As you all know, Gentoo supports many various arches, in various degrees (stable, dev, exp). Let me explain those 3 statuses fast:
* stable arch - meaning we have stable profile for this arch, and stable keywords across base-system + varying degree of seriousness. We stable
stuff after ~30 days in tree, and are mostly happy. For example the well known and common amd64 arch.
Arthur Zamarin <arthurzam@gentoo.org> writes:
As you all know, Gentoo supports many various arches, in various
degrees (stable, dev, exp). Let me explain those 3 statuses fast:
* stable arch - meaning we have stable profile for this arch, and
stable keywords across base-system + varying degree of seriousness. We
stable stuff after ~30 days in tree, and are mostly happy. For example
the well known and common amd64 arch.
This mixes the notion of keywords vs profiles.
You can have a stable profile in profiles.desc without any stable
keywords at all.
'stable' in profiles.desc means we require CI to pass for its depgraph consistency. 'dev' means we warn on it. 'exp' means it doesn't even show
up unless you opt-in with pkgcheck etc.
Sam James posted on Wed, 26 Jun 2024 01:06:12 +0100 as excerpted:
Arthur Zamarin <arthurzam@gentoo.org> writes:
As you all know, Gentoo supports many various arches, in various
degrees (stable, dev, exp). Let me explain those 3 statuses fast:
* stable arch - meaning we have stable profile for this arch, and
stable keywords across base-system + varying degree of seriousness. We
stable stuff after ~30 days in tree, and are mostly happy. For example
the well known and common amd64 arch.
This mixes the notion of keywords vs profiles.

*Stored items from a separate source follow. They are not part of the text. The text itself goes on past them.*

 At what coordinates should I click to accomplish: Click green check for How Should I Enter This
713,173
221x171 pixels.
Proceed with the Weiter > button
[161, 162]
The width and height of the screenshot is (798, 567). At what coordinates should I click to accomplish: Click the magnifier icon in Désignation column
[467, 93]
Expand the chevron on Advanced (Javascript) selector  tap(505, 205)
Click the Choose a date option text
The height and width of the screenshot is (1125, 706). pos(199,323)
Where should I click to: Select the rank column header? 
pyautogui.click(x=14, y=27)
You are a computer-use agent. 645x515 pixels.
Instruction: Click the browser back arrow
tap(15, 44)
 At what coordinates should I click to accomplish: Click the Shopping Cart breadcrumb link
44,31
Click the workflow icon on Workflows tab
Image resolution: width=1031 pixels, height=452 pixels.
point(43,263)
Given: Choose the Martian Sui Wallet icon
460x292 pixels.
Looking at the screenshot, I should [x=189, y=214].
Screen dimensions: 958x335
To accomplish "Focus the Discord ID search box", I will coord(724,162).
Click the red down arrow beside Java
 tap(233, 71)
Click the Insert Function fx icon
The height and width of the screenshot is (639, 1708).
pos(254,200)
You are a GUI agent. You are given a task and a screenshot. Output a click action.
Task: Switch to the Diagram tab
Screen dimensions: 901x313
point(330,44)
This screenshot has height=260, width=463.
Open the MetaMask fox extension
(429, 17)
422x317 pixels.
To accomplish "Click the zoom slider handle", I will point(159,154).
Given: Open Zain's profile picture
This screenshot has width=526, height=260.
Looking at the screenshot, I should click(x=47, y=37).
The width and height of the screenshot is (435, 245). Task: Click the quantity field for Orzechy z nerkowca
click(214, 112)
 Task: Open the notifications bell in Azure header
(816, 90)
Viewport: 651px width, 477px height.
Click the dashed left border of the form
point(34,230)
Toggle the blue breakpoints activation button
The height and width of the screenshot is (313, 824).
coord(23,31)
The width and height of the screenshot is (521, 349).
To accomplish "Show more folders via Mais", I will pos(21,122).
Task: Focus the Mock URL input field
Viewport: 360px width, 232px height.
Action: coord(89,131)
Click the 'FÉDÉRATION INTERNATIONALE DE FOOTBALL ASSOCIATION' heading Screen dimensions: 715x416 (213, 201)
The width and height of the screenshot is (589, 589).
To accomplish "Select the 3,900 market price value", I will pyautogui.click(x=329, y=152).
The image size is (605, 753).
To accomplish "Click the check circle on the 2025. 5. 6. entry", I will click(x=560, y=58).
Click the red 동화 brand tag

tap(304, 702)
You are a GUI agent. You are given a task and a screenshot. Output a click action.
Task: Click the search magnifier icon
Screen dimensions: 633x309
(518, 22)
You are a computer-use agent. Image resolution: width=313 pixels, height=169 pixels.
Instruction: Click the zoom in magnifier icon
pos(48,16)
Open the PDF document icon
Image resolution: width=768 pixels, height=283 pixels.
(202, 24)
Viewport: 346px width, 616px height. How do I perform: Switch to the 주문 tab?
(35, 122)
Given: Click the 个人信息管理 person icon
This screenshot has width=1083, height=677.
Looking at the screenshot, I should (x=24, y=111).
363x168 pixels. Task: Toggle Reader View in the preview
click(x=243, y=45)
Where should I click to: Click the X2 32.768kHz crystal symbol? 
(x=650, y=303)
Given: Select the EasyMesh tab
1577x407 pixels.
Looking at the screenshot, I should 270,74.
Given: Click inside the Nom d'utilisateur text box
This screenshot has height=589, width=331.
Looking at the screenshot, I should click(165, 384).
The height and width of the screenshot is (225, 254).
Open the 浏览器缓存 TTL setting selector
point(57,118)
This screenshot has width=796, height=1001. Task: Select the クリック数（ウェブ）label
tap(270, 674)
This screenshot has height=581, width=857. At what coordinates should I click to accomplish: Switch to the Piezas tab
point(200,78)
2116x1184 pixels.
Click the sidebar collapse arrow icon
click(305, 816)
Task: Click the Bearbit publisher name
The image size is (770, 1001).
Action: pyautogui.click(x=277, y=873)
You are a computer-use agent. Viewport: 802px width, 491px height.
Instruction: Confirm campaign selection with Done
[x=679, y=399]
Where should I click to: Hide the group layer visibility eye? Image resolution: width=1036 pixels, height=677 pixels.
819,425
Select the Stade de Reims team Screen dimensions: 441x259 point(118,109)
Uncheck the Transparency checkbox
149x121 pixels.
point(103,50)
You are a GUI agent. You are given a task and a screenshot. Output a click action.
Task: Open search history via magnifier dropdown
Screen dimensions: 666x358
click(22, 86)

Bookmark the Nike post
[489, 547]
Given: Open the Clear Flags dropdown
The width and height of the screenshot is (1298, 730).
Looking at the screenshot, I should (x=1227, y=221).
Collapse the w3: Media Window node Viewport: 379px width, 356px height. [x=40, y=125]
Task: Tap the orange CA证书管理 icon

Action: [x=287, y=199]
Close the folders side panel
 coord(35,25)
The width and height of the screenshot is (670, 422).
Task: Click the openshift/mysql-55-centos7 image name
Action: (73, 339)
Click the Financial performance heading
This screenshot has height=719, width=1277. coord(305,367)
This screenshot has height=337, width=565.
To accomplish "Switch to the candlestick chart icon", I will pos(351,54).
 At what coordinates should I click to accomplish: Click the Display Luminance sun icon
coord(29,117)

You can have a stable profile in profiles.desc without any stable
keywords at all.
'stable' in profiles.desc means we require CI to pass for its depgraph
consistency. 'dev' means we warn on it. 'exp' means it doesn't even show
up unless you opt-in with pkgcheck etc.
While that may clear things up from a developer perspective,
How would it differ if they're already running ~x86 vs stable x86 (keywording), assuming the same currently stable x86 profile?
And (again from a user perspective) how does dropping x86 to dev differ
from the mentioned apparently worse alternative, mass dekeywording?